- Records for the exercise:
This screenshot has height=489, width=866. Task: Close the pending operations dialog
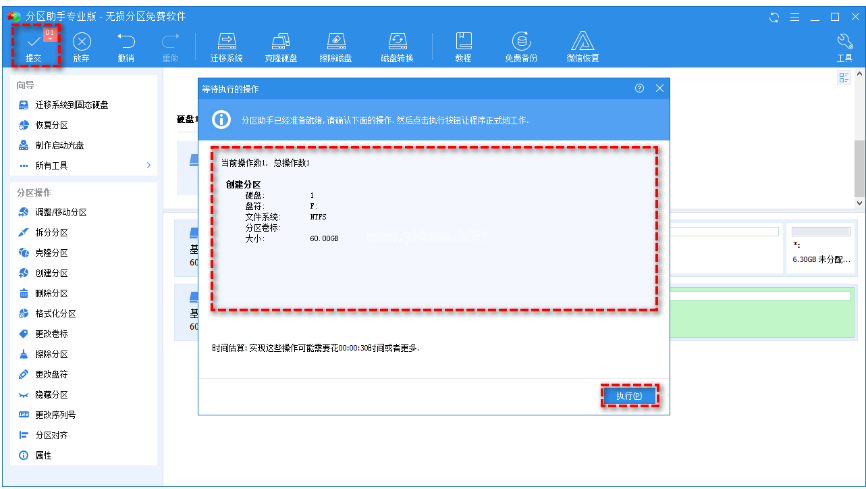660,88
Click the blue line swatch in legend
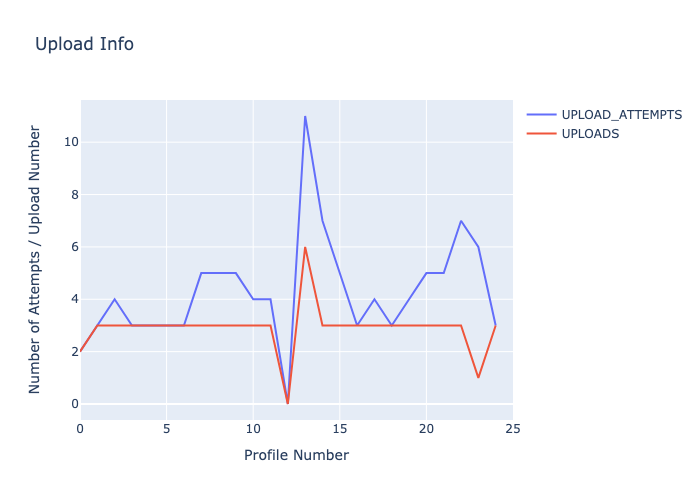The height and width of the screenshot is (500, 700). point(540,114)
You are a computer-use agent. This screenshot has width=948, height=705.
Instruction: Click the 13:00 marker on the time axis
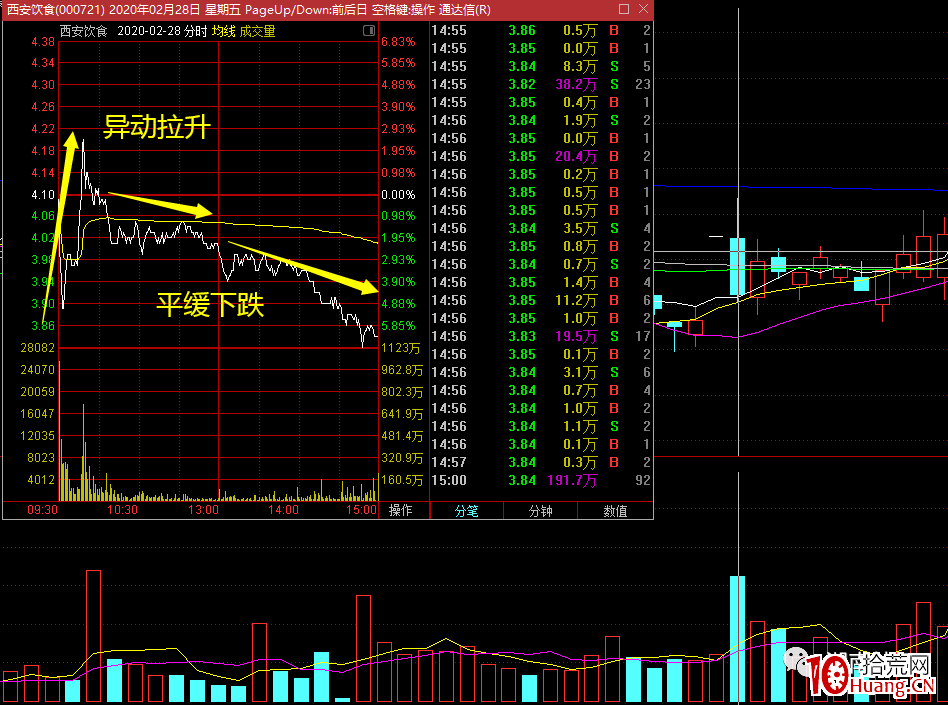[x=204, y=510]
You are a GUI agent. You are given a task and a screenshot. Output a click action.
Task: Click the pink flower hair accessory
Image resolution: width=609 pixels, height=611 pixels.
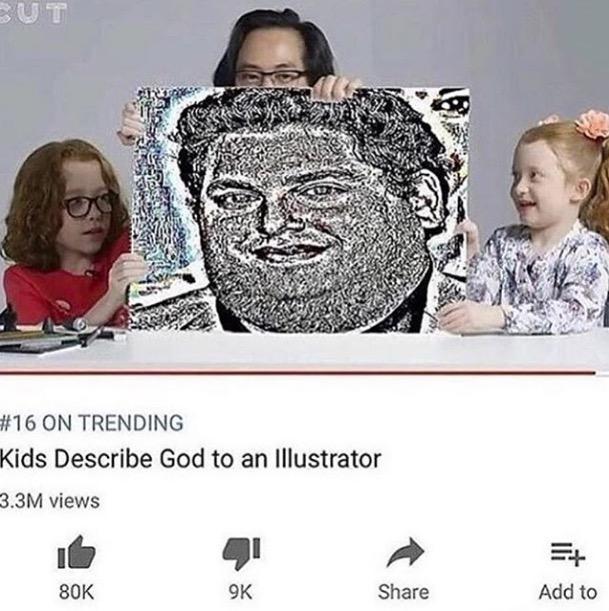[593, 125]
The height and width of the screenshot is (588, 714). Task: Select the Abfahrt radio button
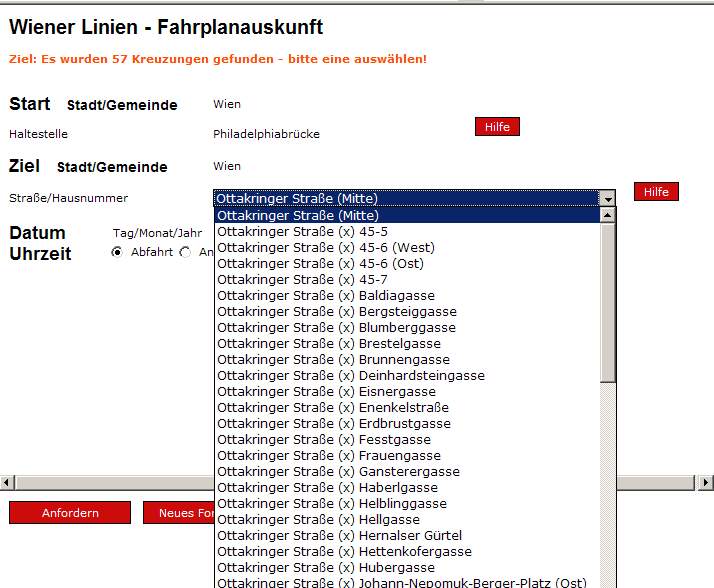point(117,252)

- Aim of the exercise: Every line above is to be duplicated exactly; no picture should be carried over.

- Result below:
This screenshot has height=489, width=866. Task: Close the pending operations dialog
660,88
Click the blue line swatch in legend
The height and width of the screenshot is (500, 700). point(540,114)
You are a computer-use agent. This screenshot has width=948, height=705.
Instruction: Click the 13:00 marker on the time axis
[x=204, y=510]
You are a GUI agent. You are given a task and a screenshot. Output a click action.
Task: Click the pink flower hair accessory
Image resolution: width=609 pixels, height=611 pixels.
[593, 125]
The height and width of the screenshot is (588, 714). Task: Select the Abfahrt radio button
point(117,252)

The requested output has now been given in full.